Methods: - maintenance.compaction.status - maintenance.compaction.set_policy - maintenance.compaction.pause / resume

Stats: - stats.snapshot includes live compaction pressure/workload telemetry plus compaction.scheduler state for budgets, task priority, peak-window activation, and write-admission mode.

8. Evaluation plan

Measure: - p99 write latency and stall frequency under YCSB-like workloads - throughput under dynamic read/write mixes - space amplification and write amplification

Compare: - fixed leveling policy - fixed tiering policy - workload-guided scheduler

Prototype harness: - python3 eval/compaction_scheduler_dashboard.py --scenario mixed --seconds 1800 --outdir eval/figures/compaction_scheduler - emits compaction_scheduler_summary.json, compaction_scheduler_timeline.csv, and a self-contained compaction_scheduler_dashboard.html - compares fixed_leveling, fixed_tiering, workload_guided, and energy_aware policies over the same deterministic workload timeline - surfaces stall rate, total stall time, peak/p95-of-p99 read and write latency, backlog pressure, average compaction budget, external energy signal multiplier, and total/average energy score

The harness remains synthetic rather than tied directly to the runtime worker. That keeps the evaluation slice reproducible while the runtime policy layer uses the same pressure/workload inputs to drive budget selection, peak-window scaling, safe-mode admission control, and the pressure-driven segment rewrite loop.

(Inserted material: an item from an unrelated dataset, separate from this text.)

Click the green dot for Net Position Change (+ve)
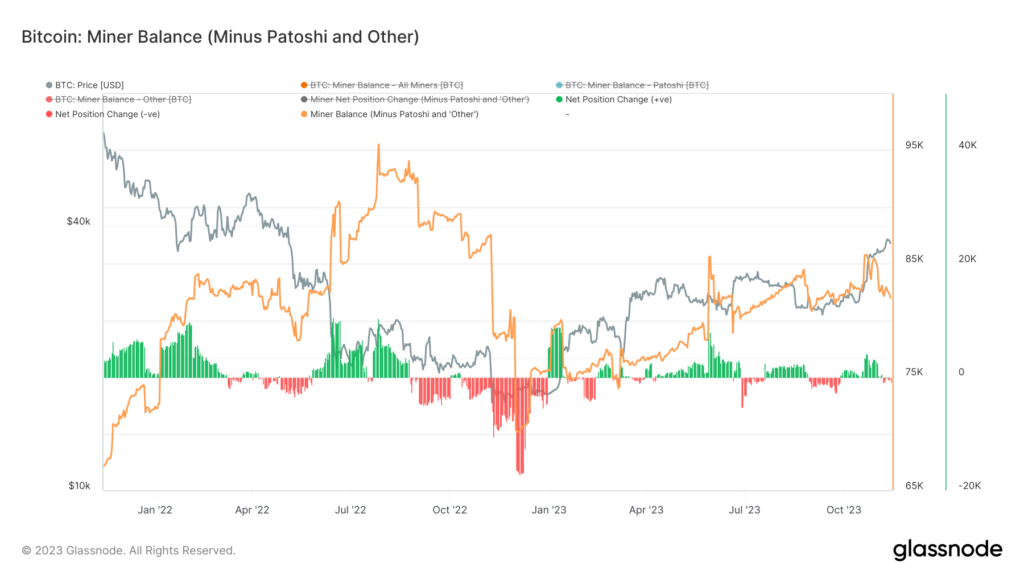point(561,99)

Current limitation: - The autonomous worker can now batch removable file-pressure tasks, but it still does not implement deeper multi-level merge planning. Pure file-count pressure caused by many required live canonical segments still relies on safe-mode backpressure plus future storage-engine work.

9. Testing

  • scheduler never violates hard bounds without applying backpressure
  • no starvation: tasks make progress over time
  • policy changes take effect without restart

Research extension: Energy-aware compaction scheduling

This spec now includes the R20 baseline for energy minimization (or carbon/cost minimization) under performance constraints. See: docs/research_agenda/R20_energy-aware-compaction-scheduling.md.

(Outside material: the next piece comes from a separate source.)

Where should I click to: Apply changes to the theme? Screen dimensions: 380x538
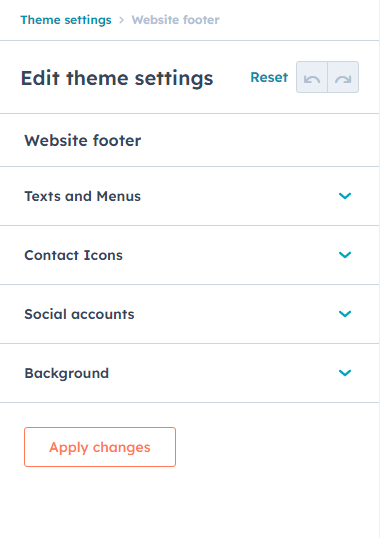coord(100,447)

Shipped R20 baseline: - Energy cost model for compaction work with CPU + IO estimation and optional external signals. - energy_aware policy minimizes estimated energy when latency/space constraints have slack, while safe mode overrides deferral when hard L0 bounds are exceeded. - External signals are accepted via persisted settings (battery / plugged, price, and carbon multipliers) without requiring host-specific power APIs. - The evaluation harness reports energy score side by side with p99 latency and stall metrics for repeatable research comparisons.